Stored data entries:
=== Section Start ===

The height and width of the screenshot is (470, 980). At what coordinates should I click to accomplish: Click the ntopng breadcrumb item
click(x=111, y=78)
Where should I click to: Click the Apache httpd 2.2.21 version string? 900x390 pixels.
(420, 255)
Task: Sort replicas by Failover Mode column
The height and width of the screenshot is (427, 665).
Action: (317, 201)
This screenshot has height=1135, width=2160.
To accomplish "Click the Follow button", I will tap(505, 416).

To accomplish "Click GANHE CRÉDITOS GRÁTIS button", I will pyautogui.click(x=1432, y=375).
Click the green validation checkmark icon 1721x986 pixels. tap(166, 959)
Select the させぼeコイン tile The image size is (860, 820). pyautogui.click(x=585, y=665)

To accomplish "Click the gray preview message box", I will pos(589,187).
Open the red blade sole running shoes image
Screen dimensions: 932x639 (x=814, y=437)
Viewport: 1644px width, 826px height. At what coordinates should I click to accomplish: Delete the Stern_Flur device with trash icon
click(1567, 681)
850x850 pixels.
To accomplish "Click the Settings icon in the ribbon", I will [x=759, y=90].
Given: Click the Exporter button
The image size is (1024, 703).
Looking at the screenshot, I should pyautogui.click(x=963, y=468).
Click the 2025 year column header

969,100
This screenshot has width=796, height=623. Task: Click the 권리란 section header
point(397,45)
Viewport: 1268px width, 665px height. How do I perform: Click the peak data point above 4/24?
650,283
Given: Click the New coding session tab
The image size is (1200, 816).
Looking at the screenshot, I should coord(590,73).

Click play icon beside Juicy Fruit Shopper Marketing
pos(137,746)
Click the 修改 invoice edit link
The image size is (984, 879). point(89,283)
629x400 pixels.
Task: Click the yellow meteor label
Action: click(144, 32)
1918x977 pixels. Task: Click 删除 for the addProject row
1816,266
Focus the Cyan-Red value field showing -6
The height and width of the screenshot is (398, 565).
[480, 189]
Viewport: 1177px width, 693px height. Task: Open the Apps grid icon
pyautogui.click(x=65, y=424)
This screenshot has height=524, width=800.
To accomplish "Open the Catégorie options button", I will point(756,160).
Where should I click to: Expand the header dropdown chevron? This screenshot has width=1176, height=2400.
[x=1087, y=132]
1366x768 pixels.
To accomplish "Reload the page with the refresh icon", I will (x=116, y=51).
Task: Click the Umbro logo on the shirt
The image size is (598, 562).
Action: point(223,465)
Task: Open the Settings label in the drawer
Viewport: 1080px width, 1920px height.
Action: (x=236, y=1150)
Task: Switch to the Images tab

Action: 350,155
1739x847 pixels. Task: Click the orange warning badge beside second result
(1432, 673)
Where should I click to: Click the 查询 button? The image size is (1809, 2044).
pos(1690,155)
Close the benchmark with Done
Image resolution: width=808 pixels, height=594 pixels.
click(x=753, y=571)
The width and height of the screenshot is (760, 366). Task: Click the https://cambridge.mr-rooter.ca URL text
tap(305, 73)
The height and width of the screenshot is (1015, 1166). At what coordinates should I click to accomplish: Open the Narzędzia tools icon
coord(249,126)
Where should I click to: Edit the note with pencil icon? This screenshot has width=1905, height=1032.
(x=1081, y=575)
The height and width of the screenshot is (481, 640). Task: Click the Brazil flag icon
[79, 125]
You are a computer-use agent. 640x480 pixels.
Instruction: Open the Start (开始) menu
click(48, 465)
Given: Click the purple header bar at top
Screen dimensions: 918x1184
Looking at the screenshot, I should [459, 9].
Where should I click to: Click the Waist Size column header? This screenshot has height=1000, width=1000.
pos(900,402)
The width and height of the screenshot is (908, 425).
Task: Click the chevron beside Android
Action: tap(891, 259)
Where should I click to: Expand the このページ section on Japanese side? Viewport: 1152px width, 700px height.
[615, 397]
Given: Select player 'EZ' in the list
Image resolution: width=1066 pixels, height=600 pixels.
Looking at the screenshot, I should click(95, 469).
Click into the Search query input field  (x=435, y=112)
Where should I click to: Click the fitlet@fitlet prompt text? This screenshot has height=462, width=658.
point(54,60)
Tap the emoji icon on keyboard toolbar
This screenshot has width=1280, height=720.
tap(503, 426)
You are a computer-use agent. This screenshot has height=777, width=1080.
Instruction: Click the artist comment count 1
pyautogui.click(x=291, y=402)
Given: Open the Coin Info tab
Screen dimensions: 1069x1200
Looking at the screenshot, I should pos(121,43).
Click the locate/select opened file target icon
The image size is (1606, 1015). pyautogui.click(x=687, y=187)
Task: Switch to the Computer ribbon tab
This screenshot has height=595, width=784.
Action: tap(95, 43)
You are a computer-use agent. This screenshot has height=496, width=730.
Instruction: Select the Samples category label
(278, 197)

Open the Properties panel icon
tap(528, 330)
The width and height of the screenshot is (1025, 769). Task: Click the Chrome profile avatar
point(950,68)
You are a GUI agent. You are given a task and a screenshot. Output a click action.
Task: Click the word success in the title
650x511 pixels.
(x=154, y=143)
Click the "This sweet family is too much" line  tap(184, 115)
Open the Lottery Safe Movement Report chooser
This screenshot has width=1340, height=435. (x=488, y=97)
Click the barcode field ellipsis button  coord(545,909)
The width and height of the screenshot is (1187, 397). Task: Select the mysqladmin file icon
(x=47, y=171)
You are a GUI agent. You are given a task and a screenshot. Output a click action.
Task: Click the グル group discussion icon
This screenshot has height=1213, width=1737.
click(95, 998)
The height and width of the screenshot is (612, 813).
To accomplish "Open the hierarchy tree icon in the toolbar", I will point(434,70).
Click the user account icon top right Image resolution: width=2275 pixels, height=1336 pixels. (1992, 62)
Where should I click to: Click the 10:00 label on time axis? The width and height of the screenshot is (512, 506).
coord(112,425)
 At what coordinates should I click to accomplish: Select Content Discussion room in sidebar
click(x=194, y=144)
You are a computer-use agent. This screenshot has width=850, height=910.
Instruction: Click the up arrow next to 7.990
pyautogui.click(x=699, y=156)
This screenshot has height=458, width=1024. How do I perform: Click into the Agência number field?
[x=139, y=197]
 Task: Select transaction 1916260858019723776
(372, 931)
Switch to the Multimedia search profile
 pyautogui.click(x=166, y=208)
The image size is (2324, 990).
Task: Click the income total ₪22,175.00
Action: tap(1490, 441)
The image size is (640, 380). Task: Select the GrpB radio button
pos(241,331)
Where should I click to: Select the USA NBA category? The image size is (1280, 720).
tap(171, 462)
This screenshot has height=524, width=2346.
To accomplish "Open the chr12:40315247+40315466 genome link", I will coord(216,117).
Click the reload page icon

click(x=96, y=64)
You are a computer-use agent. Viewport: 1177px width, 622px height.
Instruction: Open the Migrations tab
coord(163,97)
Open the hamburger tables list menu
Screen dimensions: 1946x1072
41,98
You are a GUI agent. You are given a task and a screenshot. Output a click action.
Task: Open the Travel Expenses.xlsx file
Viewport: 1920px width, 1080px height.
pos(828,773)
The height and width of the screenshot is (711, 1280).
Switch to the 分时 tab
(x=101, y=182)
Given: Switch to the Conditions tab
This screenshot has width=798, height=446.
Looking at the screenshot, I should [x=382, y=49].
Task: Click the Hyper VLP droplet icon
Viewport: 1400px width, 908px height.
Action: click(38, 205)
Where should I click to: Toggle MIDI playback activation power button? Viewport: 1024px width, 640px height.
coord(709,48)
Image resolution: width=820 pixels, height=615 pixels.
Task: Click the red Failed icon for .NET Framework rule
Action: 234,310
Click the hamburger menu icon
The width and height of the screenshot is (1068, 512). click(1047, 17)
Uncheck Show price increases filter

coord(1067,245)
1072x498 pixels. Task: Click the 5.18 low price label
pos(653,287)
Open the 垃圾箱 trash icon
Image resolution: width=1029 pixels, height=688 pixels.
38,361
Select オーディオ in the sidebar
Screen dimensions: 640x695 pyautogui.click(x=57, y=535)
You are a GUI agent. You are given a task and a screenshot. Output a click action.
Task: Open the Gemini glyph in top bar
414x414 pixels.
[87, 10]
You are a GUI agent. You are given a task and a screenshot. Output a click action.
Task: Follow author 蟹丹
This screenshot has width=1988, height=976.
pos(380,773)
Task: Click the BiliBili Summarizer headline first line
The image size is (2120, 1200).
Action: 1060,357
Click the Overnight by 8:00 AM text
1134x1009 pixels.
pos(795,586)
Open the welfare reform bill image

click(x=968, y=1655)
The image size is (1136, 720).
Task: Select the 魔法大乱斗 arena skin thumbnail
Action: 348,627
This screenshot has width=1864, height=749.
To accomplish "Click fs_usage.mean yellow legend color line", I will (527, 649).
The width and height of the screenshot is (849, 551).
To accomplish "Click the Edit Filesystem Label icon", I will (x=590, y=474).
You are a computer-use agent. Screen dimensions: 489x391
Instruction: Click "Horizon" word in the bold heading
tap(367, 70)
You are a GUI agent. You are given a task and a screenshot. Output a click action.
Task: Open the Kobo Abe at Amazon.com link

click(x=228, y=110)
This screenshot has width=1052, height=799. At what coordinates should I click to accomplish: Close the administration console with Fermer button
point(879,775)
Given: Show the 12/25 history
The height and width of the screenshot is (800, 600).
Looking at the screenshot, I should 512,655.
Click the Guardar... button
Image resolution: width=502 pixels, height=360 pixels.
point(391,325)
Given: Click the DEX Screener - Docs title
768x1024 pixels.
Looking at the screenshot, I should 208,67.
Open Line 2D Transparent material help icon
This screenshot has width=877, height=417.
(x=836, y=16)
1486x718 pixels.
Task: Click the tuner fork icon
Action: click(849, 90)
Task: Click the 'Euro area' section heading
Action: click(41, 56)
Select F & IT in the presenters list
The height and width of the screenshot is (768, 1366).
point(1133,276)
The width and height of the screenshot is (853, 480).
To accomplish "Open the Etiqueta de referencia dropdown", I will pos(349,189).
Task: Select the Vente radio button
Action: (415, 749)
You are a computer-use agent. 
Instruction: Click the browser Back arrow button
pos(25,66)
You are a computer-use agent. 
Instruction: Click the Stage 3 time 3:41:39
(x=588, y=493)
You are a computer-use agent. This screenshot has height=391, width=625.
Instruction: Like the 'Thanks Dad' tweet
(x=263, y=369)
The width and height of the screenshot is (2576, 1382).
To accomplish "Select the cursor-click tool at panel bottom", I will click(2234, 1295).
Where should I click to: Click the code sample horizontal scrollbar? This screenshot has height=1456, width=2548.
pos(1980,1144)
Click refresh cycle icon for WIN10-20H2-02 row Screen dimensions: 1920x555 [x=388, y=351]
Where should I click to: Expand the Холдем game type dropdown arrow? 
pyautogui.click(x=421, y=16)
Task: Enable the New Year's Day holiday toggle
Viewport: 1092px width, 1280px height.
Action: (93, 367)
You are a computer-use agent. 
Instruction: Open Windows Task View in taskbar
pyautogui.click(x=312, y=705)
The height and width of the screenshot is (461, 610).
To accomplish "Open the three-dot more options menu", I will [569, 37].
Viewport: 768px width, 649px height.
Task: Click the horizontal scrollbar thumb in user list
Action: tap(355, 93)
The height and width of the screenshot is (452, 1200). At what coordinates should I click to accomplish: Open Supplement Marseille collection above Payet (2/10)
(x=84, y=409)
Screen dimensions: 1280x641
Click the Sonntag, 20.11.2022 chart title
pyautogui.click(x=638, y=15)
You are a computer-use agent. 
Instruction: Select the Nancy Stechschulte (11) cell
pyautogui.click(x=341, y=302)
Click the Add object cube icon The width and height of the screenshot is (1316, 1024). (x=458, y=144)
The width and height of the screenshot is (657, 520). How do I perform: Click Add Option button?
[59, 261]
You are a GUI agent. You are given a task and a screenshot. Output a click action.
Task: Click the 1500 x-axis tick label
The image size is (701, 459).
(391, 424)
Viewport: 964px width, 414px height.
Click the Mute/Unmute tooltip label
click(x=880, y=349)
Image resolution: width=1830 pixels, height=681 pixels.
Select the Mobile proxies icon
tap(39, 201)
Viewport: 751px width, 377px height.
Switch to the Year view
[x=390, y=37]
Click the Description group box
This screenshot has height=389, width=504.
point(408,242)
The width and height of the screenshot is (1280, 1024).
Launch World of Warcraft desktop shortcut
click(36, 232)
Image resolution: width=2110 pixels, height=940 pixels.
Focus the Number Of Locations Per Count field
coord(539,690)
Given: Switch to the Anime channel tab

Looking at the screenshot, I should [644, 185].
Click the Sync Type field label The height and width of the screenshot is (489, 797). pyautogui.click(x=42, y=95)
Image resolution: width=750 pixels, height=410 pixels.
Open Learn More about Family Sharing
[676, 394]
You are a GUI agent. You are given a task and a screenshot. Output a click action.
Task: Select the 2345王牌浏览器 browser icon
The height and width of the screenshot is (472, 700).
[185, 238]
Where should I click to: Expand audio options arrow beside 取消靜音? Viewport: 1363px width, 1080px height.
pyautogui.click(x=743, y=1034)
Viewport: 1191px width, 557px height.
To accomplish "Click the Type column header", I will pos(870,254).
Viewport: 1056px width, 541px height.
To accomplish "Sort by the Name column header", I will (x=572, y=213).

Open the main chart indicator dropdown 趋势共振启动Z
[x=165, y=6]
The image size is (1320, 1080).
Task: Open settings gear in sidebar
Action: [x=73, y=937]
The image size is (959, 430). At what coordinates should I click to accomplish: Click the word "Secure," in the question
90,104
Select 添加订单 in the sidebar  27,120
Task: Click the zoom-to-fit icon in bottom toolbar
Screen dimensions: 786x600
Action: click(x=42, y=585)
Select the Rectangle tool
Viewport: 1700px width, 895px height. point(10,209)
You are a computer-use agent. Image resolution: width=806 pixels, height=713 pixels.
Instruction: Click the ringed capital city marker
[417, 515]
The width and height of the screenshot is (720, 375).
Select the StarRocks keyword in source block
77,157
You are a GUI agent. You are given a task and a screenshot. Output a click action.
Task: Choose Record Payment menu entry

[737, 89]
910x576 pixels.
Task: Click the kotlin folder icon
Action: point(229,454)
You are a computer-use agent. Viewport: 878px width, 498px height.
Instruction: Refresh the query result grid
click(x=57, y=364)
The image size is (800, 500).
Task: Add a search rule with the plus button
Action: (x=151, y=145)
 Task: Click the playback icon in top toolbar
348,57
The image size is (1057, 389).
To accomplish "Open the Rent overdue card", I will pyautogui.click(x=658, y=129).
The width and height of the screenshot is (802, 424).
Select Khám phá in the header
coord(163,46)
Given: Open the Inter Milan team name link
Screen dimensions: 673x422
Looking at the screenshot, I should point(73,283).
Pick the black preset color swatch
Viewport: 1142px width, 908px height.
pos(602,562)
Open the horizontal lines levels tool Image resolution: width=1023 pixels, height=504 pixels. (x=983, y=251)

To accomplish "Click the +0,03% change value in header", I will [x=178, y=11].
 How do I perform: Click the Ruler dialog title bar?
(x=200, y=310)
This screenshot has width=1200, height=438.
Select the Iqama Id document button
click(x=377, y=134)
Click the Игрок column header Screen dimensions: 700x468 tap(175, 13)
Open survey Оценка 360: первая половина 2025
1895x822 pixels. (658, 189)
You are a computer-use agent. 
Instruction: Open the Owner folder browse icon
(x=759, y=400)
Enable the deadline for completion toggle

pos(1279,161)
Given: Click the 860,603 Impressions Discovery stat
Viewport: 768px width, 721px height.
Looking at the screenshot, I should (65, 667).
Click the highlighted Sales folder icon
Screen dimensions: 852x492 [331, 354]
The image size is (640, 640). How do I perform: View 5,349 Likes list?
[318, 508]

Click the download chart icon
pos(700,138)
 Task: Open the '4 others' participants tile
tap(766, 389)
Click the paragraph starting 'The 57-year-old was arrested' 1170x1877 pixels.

=== Section End ===

Find the lines above that contain the word "Follow" and copy each one.

[Response box]
To accomplish "Click the Follow button", I will tap(505, 416).
Task: Follow author 蟹丹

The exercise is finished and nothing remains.